The only resource that's really rooted in a nation--and the ultimate source of all its wealth--is its people....Israel's greatest resource has always been the genius of its people, and America has always benefitted from that genius.
In 1992, Arkansas Governor Bill Clinton and Tennessee Senator Al Gore ran a campaign for the White House on the theme of change. They vowed "to put people first and fight for what Americans deserve: good jobs, world-class education, quality health care, and safe streets and neighborhoods. It's a plan to unite Americans behind the hope we all share--that we can create a better future for our children." The outline for this ambitious program was published prior to the election in a book entitled, Putting People First: How We Can All Change America.
Now, as President and Vice President, Bill Clinton and Al Gore are faced with the challenge of implementing their vision. We believe that Israel can help.
Israelis have always shared the belief expressed by Clinton and Gore that people are a nation's greatest resource. Education and training are values deeply rooted in Jewish tradition; consequently, Israel has always taken pride in the disproportionately high educational status of its population. And it is this resource that the United States has an interest in tapping.
Though it is a small country of five million people that is no bigger than the state of New Jersey, Israel has proven that people can make a difference by building a modern nation out of what literally were malarial swamps and desert. Moreover, Israelis share American values and have a special relationship with the United States dating from even before the founding of the Jewish State. Israelis can offer examples of innovative ways to approach common problems and can put their talents to work jointly with Americans toward solutions.
The program outlined here is not meant to be a supplement to economic aid or another version of foreign assistance. On the contrary, it is hoped that the current program of economic support (military assistance remains vital and eminently justifiable on strategic grounds) provided to Israel will eventually be phased out and replaced entirely by the type of joint projects described here, whereby the cost is either shared or the benefits to the United States justify any greater investment incurred.
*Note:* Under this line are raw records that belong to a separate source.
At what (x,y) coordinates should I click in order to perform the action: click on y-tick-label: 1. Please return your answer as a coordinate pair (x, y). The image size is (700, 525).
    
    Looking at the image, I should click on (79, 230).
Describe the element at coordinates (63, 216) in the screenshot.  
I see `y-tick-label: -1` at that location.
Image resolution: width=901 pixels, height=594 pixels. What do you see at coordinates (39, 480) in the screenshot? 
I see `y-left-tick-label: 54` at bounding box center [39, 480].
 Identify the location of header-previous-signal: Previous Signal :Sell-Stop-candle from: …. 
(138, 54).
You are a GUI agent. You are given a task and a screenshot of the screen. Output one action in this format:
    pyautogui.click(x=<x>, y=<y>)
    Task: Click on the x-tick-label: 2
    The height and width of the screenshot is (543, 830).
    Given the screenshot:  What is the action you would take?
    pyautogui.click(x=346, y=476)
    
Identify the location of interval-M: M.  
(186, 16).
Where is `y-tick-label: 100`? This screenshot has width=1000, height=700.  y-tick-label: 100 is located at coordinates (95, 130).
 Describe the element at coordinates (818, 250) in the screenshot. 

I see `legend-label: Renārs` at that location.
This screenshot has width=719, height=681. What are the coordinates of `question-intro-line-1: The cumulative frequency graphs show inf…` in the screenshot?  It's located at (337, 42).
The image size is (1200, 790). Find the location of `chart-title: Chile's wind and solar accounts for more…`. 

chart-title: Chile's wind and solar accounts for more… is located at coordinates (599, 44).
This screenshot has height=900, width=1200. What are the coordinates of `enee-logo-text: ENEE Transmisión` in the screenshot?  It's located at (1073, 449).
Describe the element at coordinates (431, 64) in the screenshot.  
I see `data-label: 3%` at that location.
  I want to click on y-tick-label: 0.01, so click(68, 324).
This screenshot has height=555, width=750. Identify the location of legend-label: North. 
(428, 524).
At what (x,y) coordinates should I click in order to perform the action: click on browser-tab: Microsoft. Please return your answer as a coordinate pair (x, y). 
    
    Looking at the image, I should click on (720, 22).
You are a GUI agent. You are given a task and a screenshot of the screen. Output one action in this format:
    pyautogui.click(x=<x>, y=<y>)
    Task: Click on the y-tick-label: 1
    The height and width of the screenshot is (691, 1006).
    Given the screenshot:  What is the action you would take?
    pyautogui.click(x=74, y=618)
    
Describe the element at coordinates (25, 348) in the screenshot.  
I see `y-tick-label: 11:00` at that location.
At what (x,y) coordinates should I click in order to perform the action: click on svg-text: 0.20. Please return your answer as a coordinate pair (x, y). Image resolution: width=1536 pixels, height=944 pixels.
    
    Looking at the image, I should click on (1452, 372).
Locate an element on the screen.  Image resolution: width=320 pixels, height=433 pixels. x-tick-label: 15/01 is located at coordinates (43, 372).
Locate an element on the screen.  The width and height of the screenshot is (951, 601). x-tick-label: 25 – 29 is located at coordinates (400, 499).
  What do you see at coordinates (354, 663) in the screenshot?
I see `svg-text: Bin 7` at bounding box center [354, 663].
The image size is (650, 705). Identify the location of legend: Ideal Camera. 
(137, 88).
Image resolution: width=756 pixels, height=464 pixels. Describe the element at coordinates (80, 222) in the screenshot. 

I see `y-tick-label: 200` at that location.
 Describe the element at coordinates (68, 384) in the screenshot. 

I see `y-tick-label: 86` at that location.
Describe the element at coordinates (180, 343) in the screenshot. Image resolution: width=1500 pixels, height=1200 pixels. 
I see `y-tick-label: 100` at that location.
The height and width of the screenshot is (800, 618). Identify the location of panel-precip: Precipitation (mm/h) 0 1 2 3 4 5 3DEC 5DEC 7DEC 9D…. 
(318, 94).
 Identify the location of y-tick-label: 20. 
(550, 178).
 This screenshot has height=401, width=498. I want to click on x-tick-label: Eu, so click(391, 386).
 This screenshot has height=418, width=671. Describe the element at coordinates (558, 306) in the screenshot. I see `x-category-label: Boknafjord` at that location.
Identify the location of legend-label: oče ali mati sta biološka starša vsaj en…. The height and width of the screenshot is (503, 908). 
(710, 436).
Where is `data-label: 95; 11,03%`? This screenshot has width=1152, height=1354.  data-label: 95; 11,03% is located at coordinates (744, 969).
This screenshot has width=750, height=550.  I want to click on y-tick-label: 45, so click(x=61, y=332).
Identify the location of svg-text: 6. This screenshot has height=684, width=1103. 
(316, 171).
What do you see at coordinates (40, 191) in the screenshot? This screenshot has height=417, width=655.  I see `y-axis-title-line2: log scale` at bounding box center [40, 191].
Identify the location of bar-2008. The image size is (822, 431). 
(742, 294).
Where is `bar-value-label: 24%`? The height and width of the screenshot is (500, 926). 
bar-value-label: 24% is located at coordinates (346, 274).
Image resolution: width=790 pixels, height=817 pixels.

The Clinton-Gore manifesto was a partisan document produced during a campaign, so we do not take a position on their disagreements with prior administrations. We do agree, however, on the importance of change, and that making effective use of our most valuable resource--the American people--will indeed make the United States a better country. This book is designed to show how, together, Israelis and Americans can improve the quality of life in both nations.